### Task to carry out
In the listing that follows, give every line again exactly and omit the pictures.

### Data to use

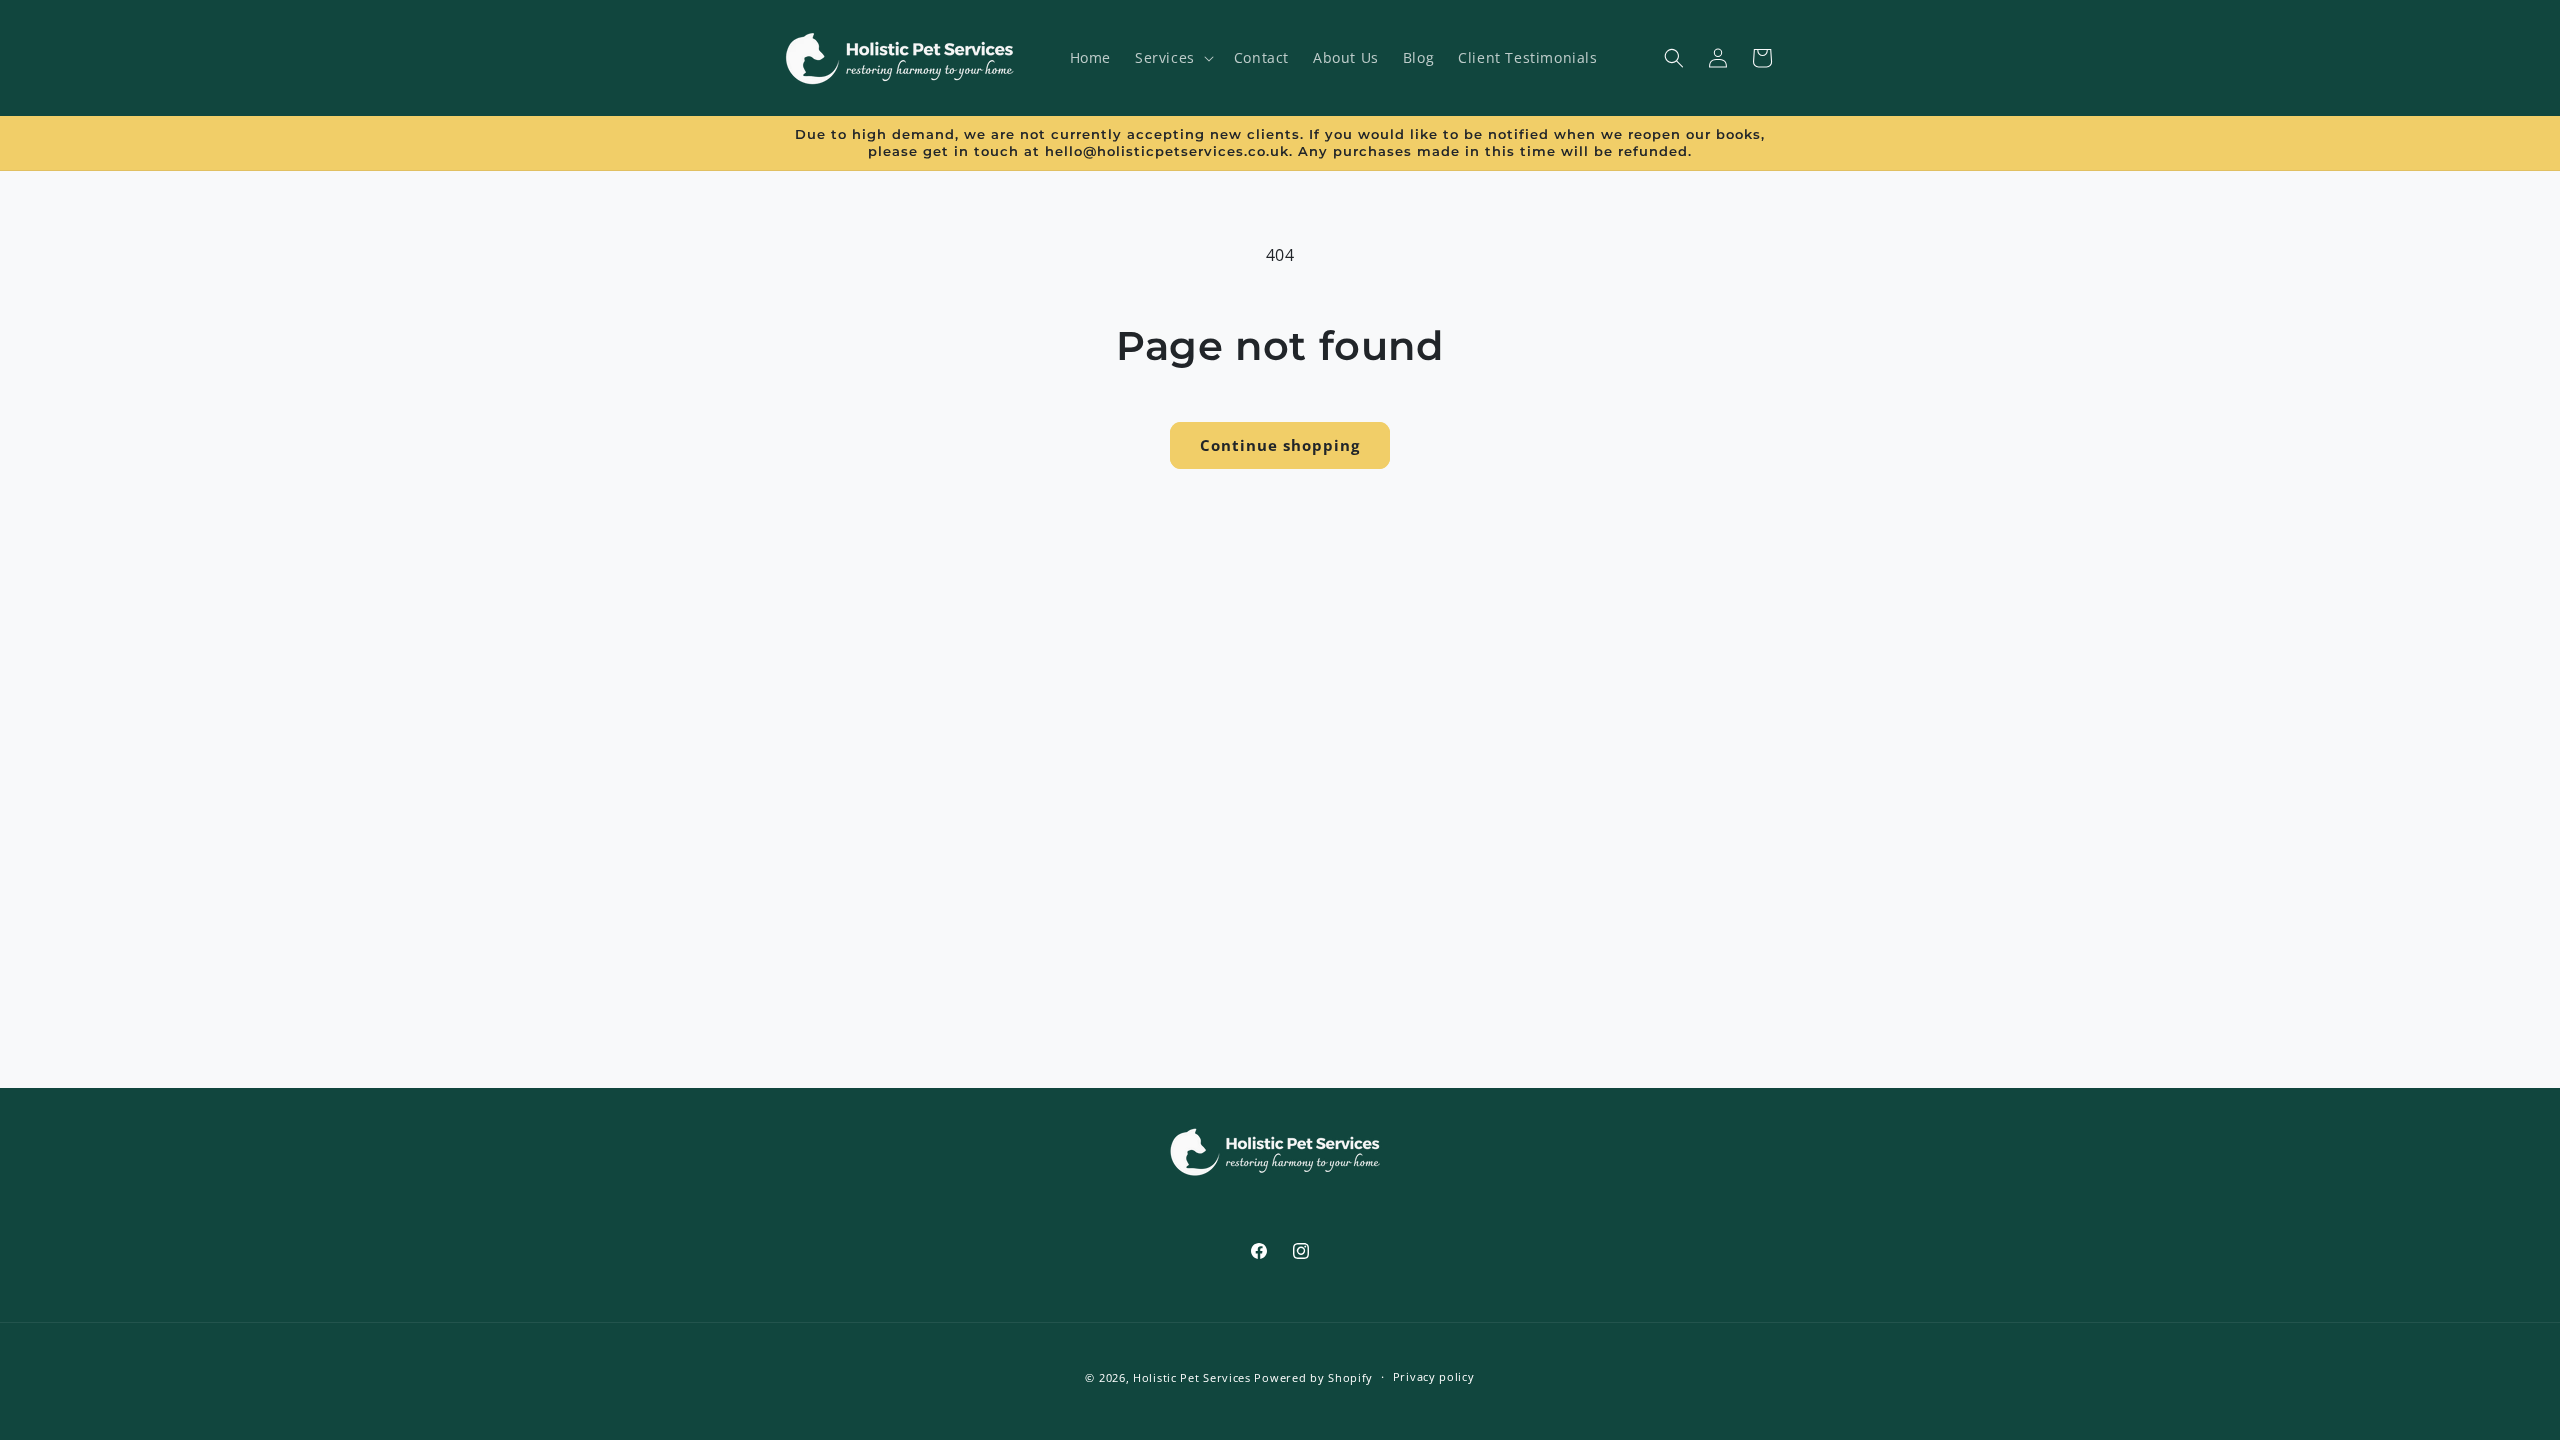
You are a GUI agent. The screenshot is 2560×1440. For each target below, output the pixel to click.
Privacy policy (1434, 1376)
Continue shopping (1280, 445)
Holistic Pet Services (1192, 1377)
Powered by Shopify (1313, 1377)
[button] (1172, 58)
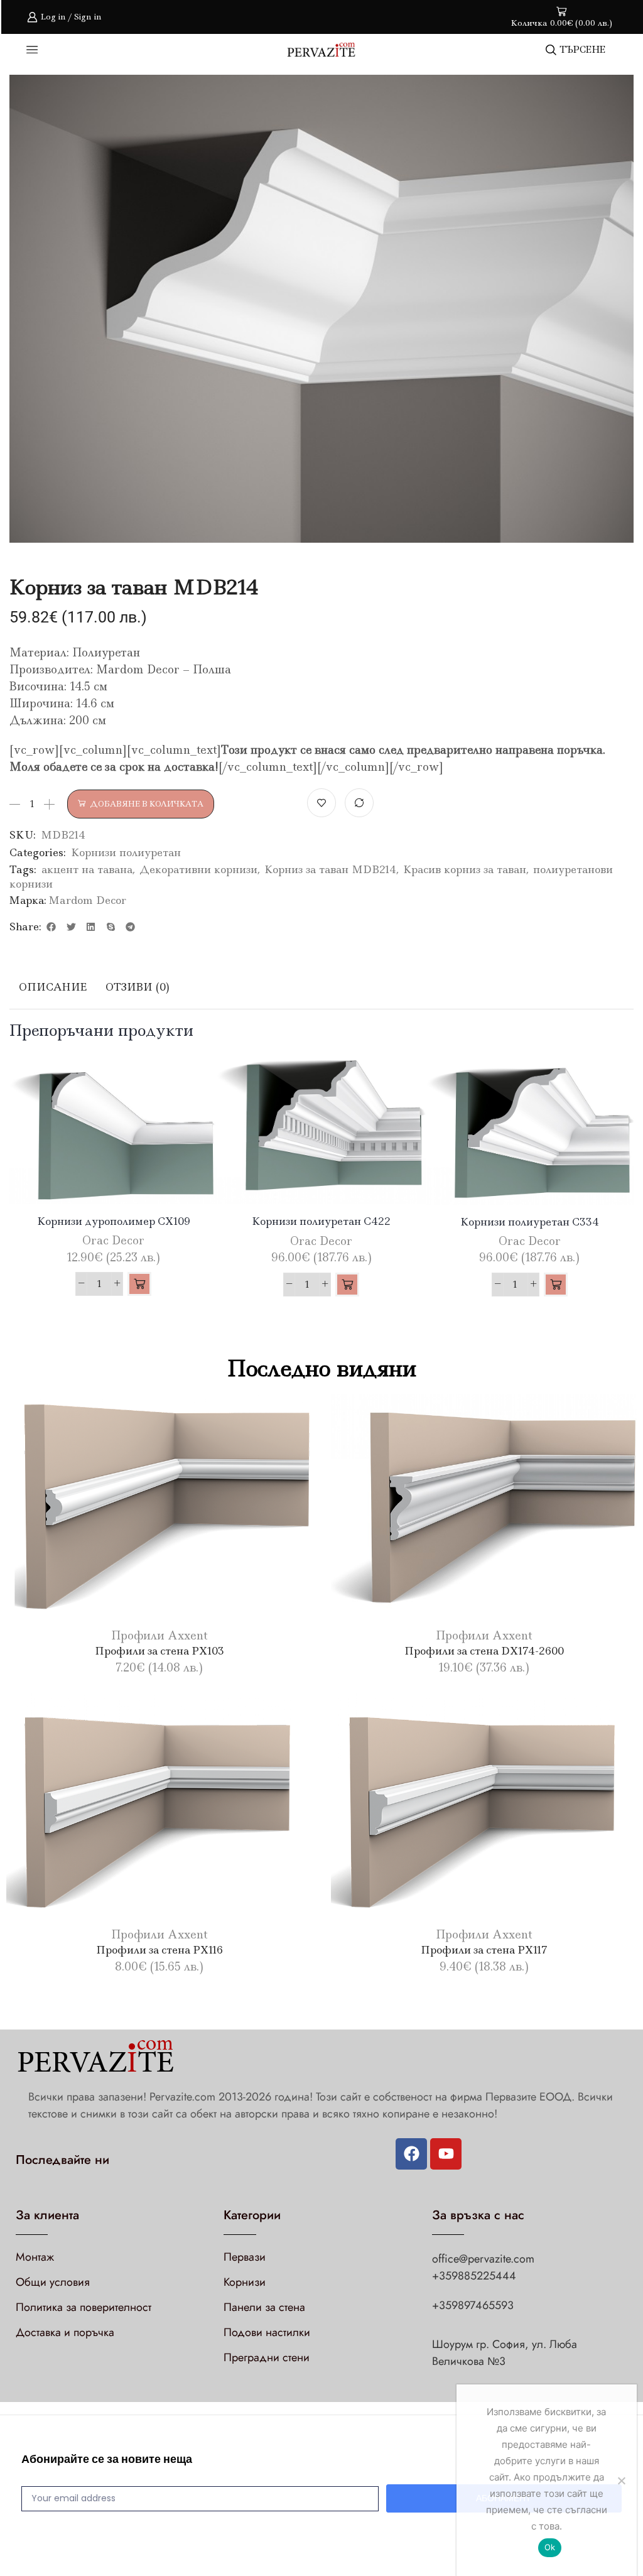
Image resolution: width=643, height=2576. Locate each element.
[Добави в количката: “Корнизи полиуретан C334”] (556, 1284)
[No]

### Solved problem
You are a GUI agent. The screenshot is 2560×1440. For each target below, output the pixel to click.
Privacy policy (1434, 1376)
Continue shopping (1280, 445)
Holistic Pet Services (1192, 1377)
Powered by Shopify (1313, 1377)
[button] (1172, 58)
Image resolution: width=643, height=2576. Locate each element.
[Добави в количката: “Корнизи полиуретан C334”] (556, 1284)
[No]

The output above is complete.